• [What to work on]: Repeat exactly, and only, the lines running from the one that holds "Task: Switch to the My Loan Applications tab" to the end of the records.

[Items listed in a dataset]
------------------------------------------------------------------------

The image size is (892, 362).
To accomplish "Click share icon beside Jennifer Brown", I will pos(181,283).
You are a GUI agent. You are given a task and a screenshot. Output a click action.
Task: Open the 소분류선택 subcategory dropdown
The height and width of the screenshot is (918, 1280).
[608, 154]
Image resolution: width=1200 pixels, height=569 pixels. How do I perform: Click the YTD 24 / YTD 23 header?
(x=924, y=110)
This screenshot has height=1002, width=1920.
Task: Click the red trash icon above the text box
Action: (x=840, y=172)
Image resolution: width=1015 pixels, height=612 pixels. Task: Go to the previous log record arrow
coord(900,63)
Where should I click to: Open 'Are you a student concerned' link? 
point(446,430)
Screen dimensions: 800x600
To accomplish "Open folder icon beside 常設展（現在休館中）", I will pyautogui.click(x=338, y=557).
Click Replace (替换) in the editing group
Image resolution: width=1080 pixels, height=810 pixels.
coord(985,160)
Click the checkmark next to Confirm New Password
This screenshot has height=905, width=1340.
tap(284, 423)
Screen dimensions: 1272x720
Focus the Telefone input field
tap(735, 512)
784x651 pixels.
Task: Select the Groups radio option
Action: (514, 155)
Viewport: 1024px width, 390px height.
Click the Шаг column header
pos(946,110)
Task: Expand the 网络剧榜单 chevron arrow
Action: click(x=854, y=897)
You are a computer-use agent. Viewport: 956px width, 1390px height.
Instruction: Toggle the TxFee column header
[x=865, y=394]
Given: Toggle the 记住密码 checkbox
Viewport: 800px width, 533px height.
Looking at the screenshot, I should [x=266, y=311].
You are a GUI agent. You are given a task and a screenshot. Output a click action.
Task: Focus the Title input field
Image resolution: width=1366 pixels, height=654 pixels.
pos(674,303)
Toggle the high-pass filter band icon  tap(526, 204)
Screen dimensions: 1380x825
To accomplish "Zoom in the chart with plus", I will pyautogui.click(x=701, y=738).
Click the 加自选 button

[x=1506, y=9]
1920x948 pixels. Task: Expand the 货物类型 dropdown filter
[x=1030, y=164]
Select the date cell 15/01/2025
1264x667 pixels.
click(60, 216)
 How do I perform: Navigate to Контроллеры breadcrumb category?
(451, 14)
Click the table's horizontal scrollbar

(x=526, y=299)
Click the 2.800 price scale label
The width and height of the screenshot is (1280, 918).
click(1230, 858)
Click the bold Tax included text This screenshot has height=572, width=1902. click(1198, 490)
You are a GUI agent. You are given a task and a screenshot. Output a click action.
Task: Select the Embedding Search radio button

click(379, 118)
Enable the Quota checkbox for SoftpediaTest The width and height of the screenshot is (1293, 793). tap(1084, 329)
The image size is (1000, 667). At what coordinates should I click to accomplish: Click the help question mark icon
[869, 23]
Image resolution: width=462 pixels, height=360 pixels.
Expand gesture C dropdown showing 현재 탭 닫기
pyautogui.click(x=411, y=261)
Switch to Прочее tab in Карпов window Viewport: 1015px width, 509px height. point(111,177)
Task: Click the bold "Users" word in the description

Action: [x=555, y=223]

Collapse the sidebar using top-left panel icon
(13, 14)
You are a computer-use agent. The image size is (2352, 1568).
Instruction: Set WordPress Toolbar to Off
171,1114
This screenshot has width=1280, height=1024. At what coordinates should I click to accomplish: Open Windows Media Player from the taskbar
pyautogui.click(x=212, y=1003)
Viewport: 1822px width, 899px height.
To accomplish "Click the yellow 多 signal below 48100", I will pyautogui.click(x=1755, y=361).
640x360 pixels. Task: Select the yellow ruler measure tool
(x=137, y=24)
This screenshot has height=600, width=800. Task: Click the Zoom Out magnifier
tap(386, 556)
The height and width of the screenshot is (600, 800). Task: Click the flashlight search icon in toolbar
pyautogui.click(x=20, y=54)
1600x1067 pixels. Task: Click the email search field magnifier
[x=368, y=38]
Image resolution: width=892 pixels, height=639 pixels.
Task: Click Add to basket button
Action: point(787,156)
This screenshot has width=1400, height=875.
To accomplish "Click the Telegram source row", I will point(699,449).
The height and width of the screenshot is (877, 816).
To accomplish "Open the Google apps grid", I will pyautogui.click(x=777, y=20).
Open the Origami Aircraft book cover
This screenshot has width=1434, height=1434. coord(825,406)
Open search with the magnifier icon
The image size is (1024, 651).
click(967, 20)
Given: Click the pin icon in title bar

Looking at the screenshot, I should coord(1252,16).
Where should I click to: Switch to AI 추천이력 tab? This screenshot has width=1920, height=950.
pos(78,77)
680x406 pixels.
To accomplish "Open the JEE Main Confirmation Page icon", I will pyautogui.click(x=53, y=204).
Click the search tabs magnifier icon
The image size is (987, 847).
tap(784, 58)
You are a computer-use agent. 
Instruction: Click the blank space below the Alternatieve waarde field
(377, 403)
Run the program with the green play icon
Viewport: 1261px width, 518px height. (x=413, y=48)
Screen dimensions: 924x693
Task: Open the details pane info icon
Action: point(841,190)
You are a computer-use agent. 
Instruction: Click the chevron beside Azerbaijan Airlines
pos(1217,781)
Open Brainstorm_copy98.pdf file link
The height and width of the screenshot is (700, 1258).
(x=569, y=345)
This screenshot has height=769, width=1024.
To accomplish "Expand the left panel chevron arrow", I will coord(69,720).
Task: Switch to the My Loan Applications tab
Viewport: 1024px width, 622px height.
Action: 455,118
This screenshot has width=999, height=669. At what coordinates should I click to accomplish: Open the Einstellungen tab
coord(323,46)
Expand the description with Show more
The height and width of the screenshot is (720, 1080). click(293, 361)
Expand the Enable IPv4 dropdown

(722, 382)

------------------------------------------------------------------------

• [Solution to this task]:
Task: Switch to the My Loan Applications tab
Viewport: 1024px width, 622px height.
Action: 455,118
This screenshot has width=999, height=669. At what coordinates should I click to accomplish: Open the Einstellungen tab
coord(323,46)
Expand the description with Show more
The height and width of the screenshot is (720, 1080). click(293, 361)
Expand the Enable IPv4 dropdown

(722, 382)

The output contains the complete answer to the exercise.